A 2010 study by Japan's Health Protection Agency (HPA) examined the ERR associated with ischemic heart disease risk and radiation dose among various populations, including medical and nonmedical radiation sources.
The HPA's meta-analysis of the available data found "there is a statistical heterogeneity in the risk among different population studies possibly due to confounding among unmeasured lifetime factors including smoking, etc. This heterogeneity is diminished but not completely eliminated if allowance is made for end points like mortality versus morbidity, heart disease versus stroke, and possibly the effect of dose fractionation."
Altogether ERR is estimated to be about 9% per Gy (95% confidence interval: 0.07-0.12) in the presence of radiation causality of circulatory disease from exposures less than 5 Gy; the HPA's Advisory Group on Ionising Radiation (AGIR) in 2010 said it considered the evidence cause for radiation protection.
The International Commission on Radiological Protection (ICRP) followed this past April with a statement on tissue reactions that said that doses for complex interventional cardiac procedures could reach this level, making dose optimization a crucial step, Mabuchi said.
In digestive disease, Fujiwara et al found that the high ERR per Gy (0.5) was principally related to the high ERR (0.19/Gy) for liver cirrhosis. This disease was related to the exposed liver's reduced ability to clear hepatitis B and possibly hepatitis C, Fujiwara and colleagues said.
In respiratory disease, data showed that the high ERR per Gy (0.18) for respiratory disease was primarily related to the high ERR for pneumonia (0.19/Gy) among elderly bomb survivors. However, the excess deaths could be due to other debilitating diseases and misclassification of causes of death; therefore, more study is needed, they said.
Regarding other diseases, Yamada and colleagues found significant excess risk for noncancerous thyroid disease, cataracts, and chronic liver disease, but no dose response for hypertension, gastric ulcers, kidney stones, cholelithiasis, dementia, or glaucoma.
Nakashima et al in 2006 found long-term associations between radiation exposure and cortical cataracts (0.6 Gy), as well as posterior subcapsular cataractopacities (0.7 Gy), at lower radiation levels than previously thought, Mabuchi said. Postoperative data showed that the best threshold estimate for cataracts is around 0.1 Gy of exposure -- or there could be no threshold at all, he said. And the increased incidence was confirmed by cataract results among 8,600 workers 12 to 14 years after the Chernobyl nuclear accident.

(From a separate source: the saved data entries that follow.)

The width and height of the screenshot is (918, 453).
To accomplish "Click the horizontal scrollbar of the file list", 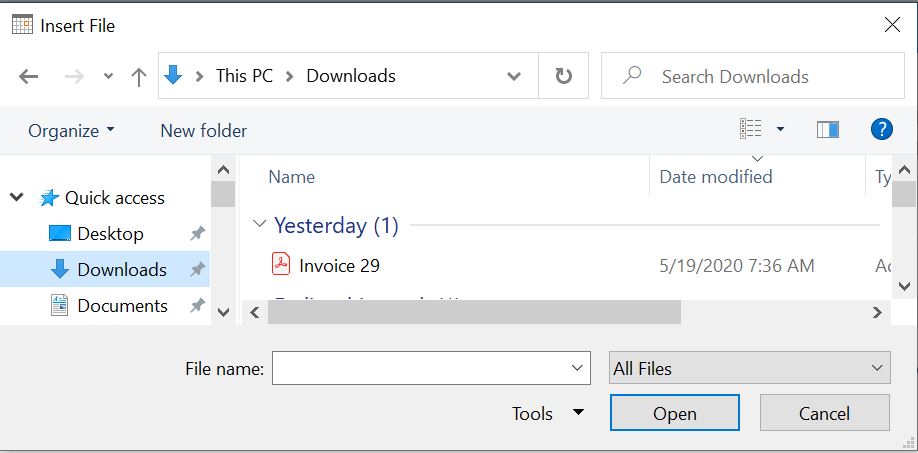I will tap(474, 312).
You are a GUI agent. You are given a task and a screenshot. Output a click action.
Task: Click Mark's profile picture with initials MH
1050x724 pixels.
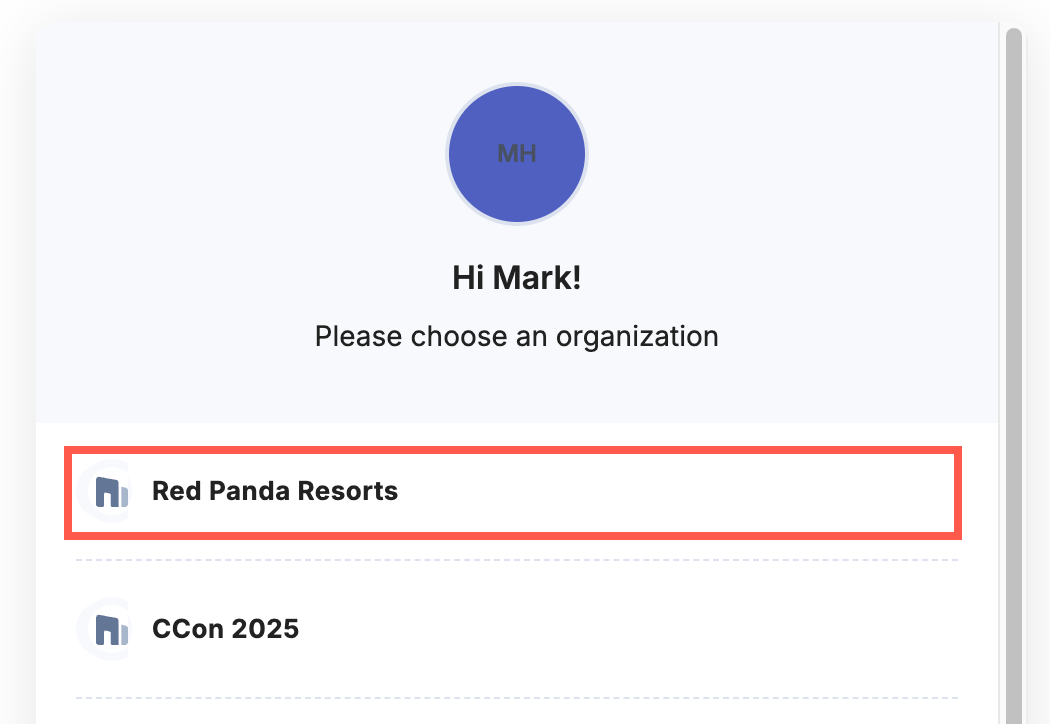[516, 154]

In April 2011, the ICRP recommended limiting lens exposure to 20 mSv per year, averaged over a five-year period, with exposure in no year to exceed 50 mSv.
"Radiation-related risks of noncancer diseases are relatively low but can be substantial when baseline disease rates are high and, thus, have important health implications," Mabuchi said. "The concern is particularly great for cardiovascular disease."
At doses less than 0.5 Gy the risk of circulatory disease is uncertain, but there are indications that the risk in that dose range is consistent with data from individuals receiving higher doses, he said. There are also indications that the risk of circulatory disease is especially high when radiation exposure is prolonged or delivered to young patients.
The evidence for cataracts also suggests risks at dose levels lower than previously thought, he said.
"The possibility of low-dose radiation effects in noncancer disease risks should be explicitly considered in developing radiation protection standards," while more efforts are made to find possible mechanisms for these diseases, Mabuchi concluded.